_Exercise task_: Write out everything from the line containing "The image size is (1430, 840)." down to the line containing "click(1135, 464)" as a numbered list, skipping blank lines and leaving out the pictures.

_Record extracts_:
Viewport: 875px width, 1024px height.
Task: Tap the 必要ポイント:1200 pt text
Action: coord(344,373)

---

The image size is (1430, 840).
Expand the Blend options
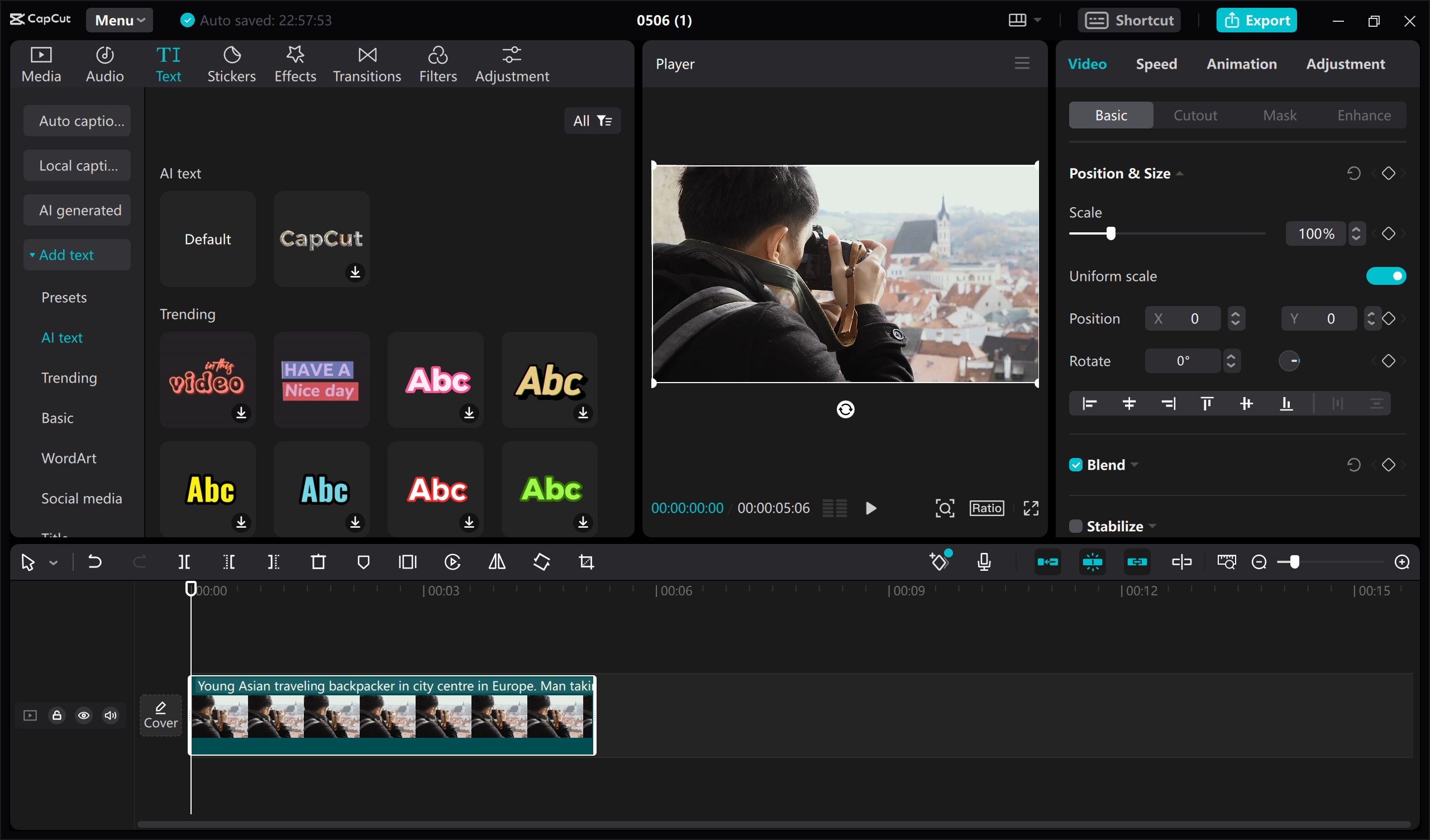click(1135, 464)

_Problem solution_:
1. The image size is (1430, 840).
2. Expand the Blend options
3. click(1135, 464)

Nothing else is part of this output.